Das war genau vor 25 Jahren: am 1. April 1989 haben wir uns erneut versammelt und die Europäische Filmakademie gegründet. Heute ernennen wir also nicht nur die Stadt Breslau zum Gastgeber der 29. Staffel des Europäischen Filmpreises sondern wir feiern gleichzeitig das 25. Jubiläum unserer Akademie!
Herr Präsident, von den Mitgliedern unserer Kommission weiß ich, dass Sie ein großer Animateur und Chordirigent sind.
Da mich meine Pflichten im Zusammenhang mit der Produktion von zwei Filmen leider daran gehindert haben, heute bei Ihnen zu sein, bitte ich Sie, in meinem Namen ein feierliches "Hoch soll er leben!" anzustimmen!

Vorliegende Zeilen.

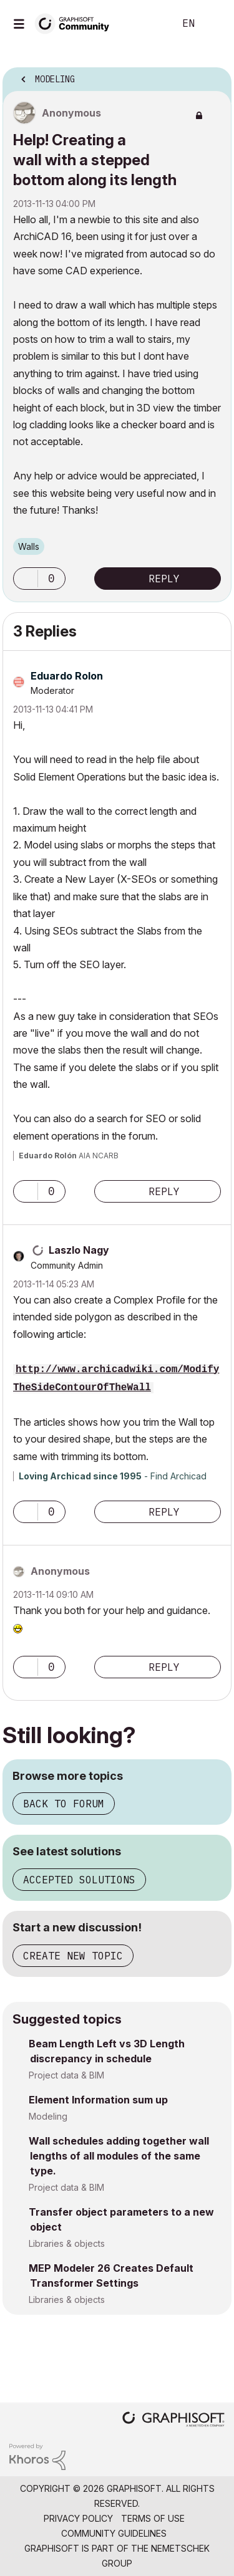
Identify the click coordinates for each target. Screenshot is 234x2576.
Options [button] (214, 75)
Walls (28, 546)
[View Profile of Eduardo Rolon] (67, 676)
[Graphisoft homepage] (173, 2420)
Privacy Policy (78, 2518)
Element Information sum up (98, 2099)
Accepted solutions (79, 1879)
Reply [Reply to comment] (164, 1191)
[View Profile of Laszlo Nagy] (79, 1250)
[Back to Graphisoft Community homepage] (76, 22)
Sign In (214, 23)
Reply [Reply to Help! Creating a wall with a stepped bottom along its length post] (164, 578)
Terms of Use (153, 2518)
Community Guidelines (114, 2533)
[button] (25, 578)
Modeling (48, 2116)
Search (146, 23)
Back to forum (63, 1803)
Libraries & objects (67, 2243)
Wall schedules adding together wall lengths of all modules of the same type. (119, 2156)
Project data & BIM (66, 2075)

Ziel. Nimm den Faden des Grußworts zum Jubiläum der Europäischen Filmakademie oben wieder auf und schreibe es nach seinem letzten Satz weiter.

Ergebnis.
Wim Wenders
Vorsitzender
- Brief an den Präsidenten Rafał Dutkiewicz von Agnieszka Holland
Sehr geehrter Herr Präsident, liebe Kollegen, Freunde und auch Du, Roman Gutek,
Ich bin traurig, dass ich heute nicht mit Euch zusammen sein kann, freue mich aber, dass gerade in Breslau das europäische Kino sein Fest feiern wird. Es ist der beste Ort; keine andere Stadt in Polen hat so viel für die europäische Kultur und das unabhängige Kino getan wie Breslau. Es ist ein Ort, an dem verstanden wird, dass Kultur nicht nur die größte Freude bereitet, sondern auch die größte Chance für die eigentliche Vereinigung Europas bildet. Ich glaube sehr tief daran. Ich glaube auch an das polnische Kino, das sich nach der Krisenzeit der Wende dynamisch wiederzuentwickeln begann und das zugleich ein Beweis ist, dass man auch heute ein Massenpublikum in die Kinos anziehen kann, wenn man von wirklich wichtigen Dingen spricht. Die Aufgabe der Europäischen Filmakademie ist es, dass die wichtigen nationalen Filme das europäische Publikum erreichen. Diesem Ziel dienen vor allem die Europäischen Filmpreise, die im Dezember 2016 zu Gast in Breslau sein werden.